→ **Aim of the exercise**
Under this line is some data; print exactly the lines from the one containing "1488x812 pixels. How" through its last line, without pictures.

→ **Material shown**
________________________________________
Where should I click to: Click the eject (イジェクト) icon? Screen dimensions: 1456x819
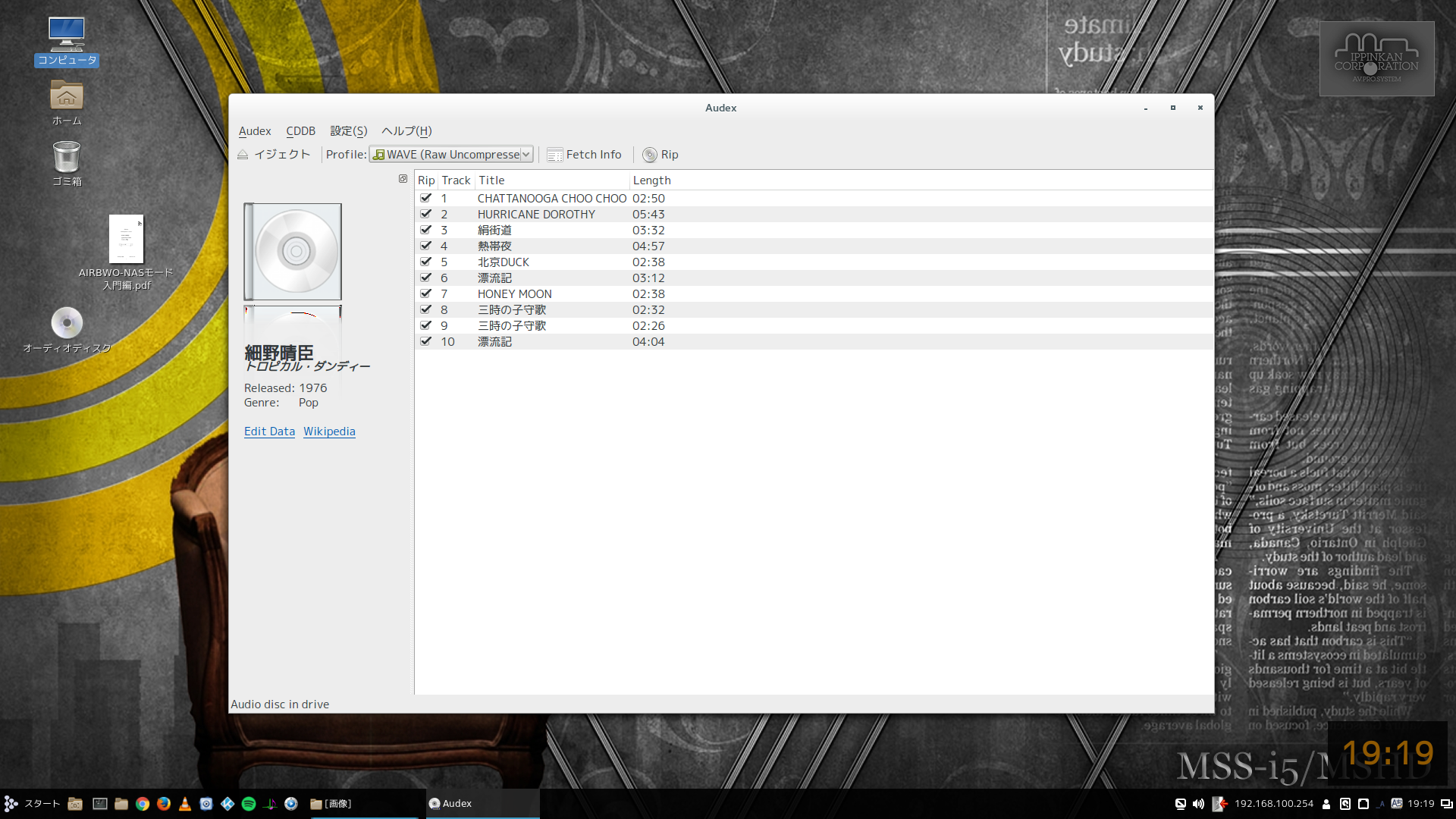[243, 155]
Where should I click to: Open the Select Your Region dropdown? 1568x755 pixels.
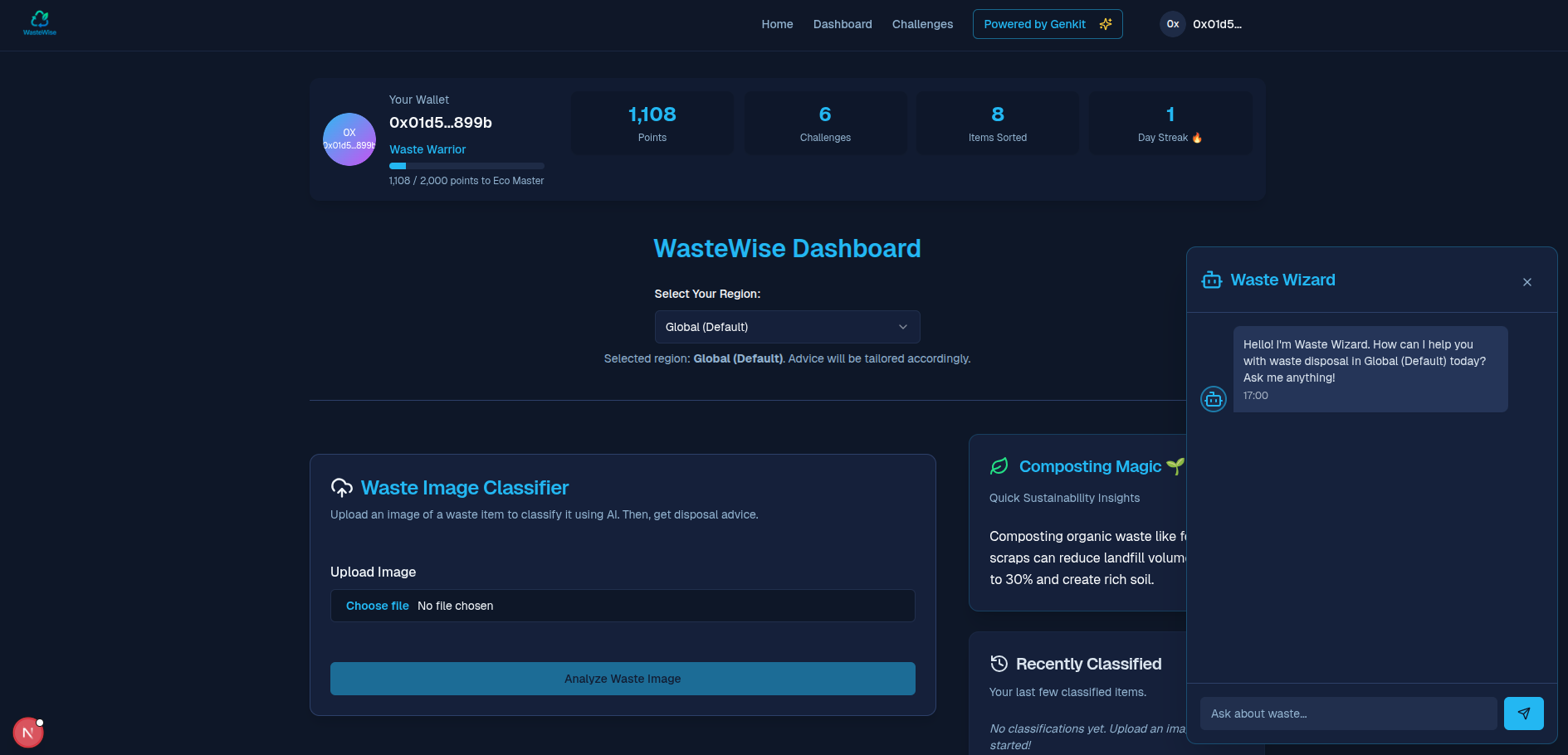click(787, 327)
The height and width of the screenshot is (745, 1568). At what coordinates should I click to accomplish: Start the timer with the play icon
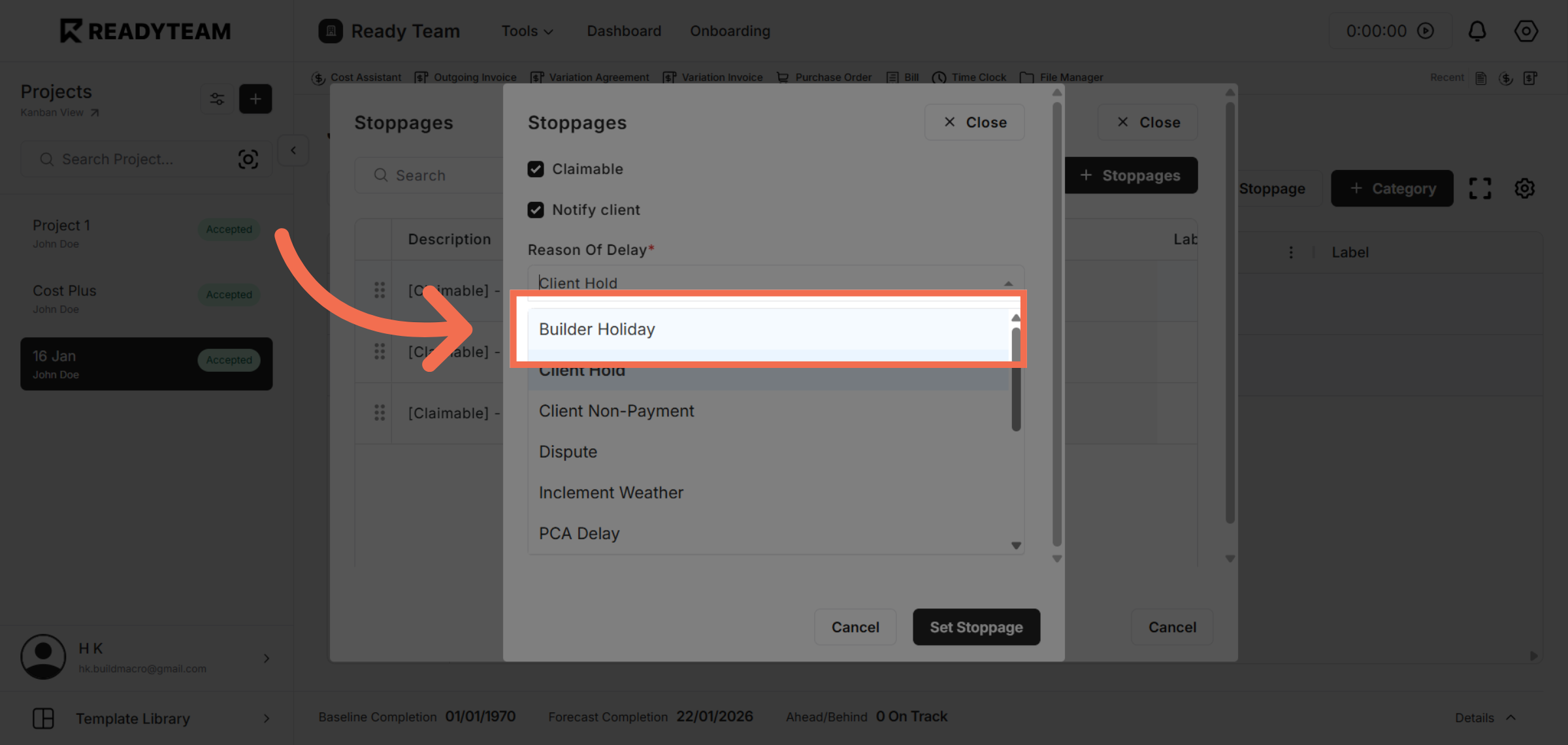point(1426,31)
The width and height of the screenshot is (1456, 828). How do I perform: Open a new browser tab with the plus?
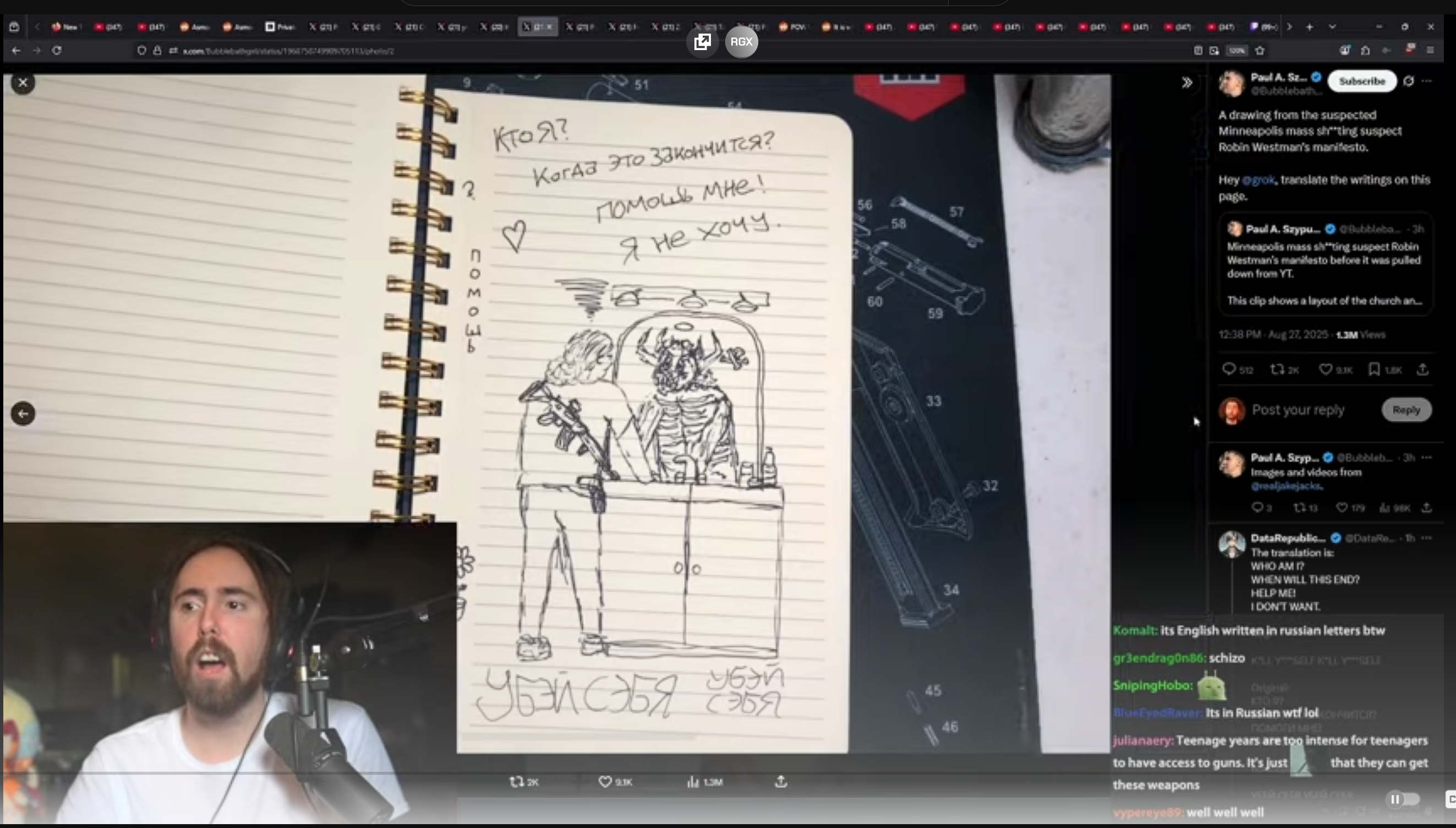click(x=1310, y=27)
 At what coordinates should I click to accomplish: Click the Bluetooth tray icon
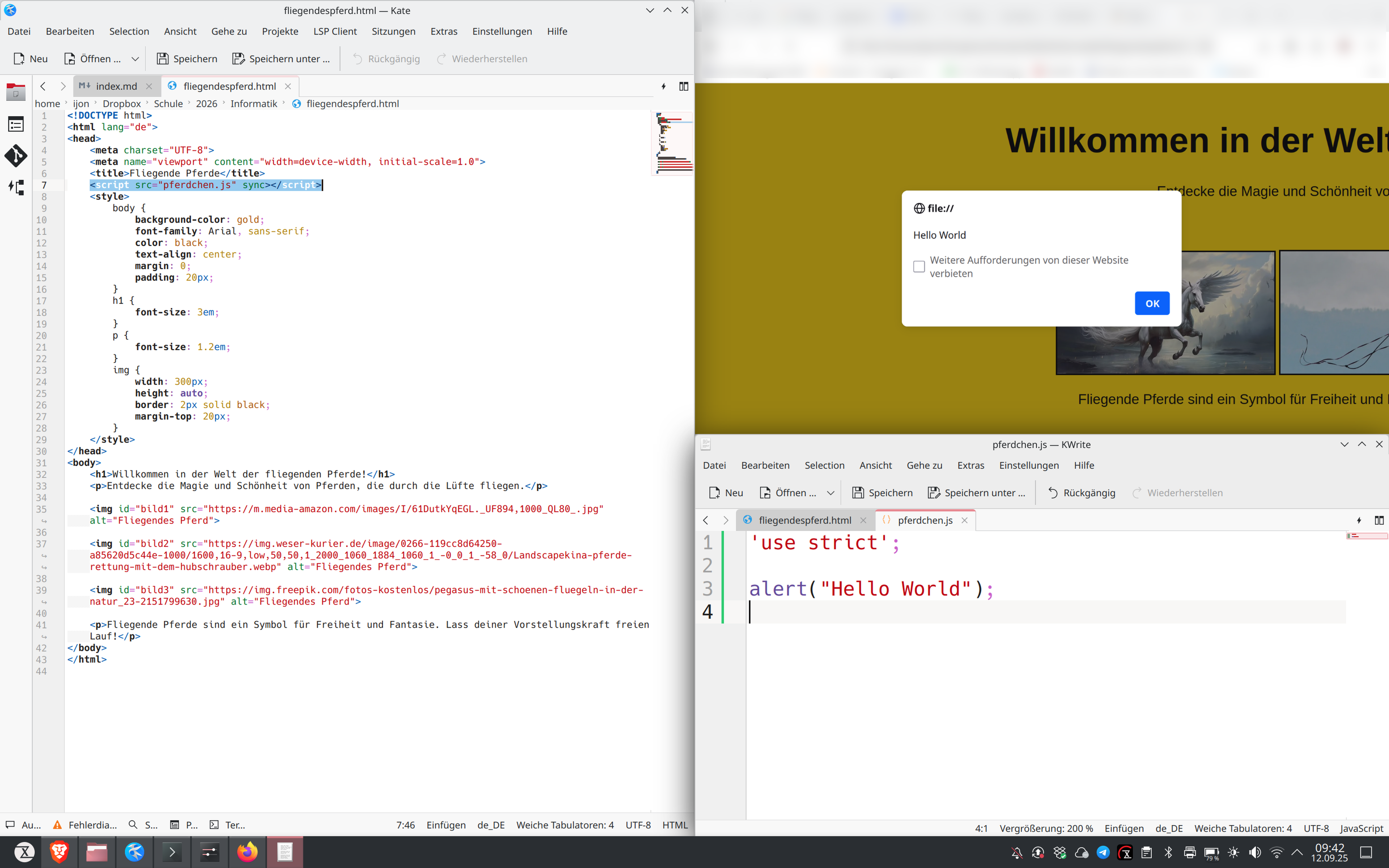[1168, 852]
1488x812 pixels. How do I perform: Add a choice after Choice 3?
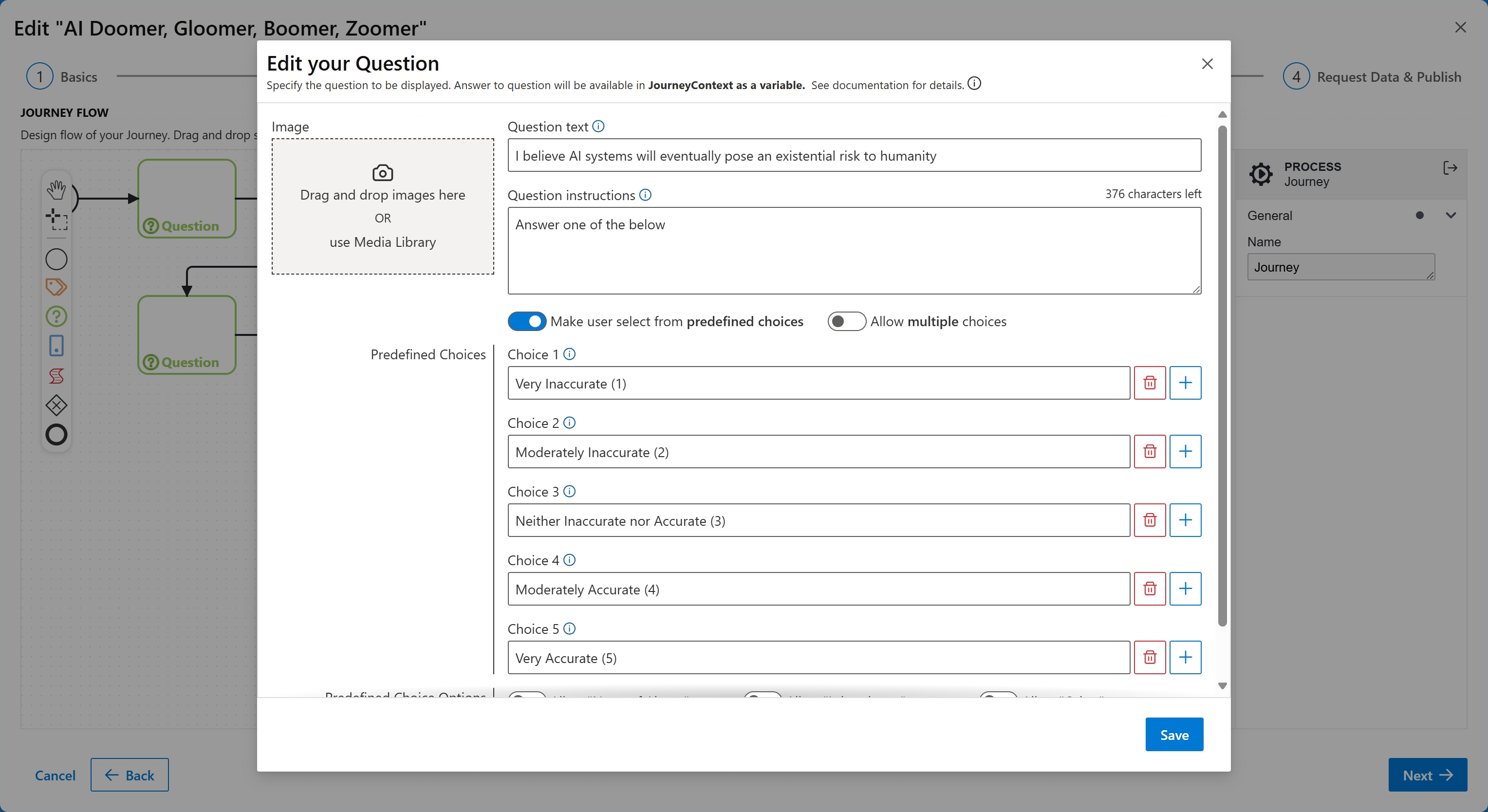pos(1185,520)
________________________________________
→ **Response box**
1488x812 pixels. How do I perform: Add a choice after Choice 3?
pos(1185,520)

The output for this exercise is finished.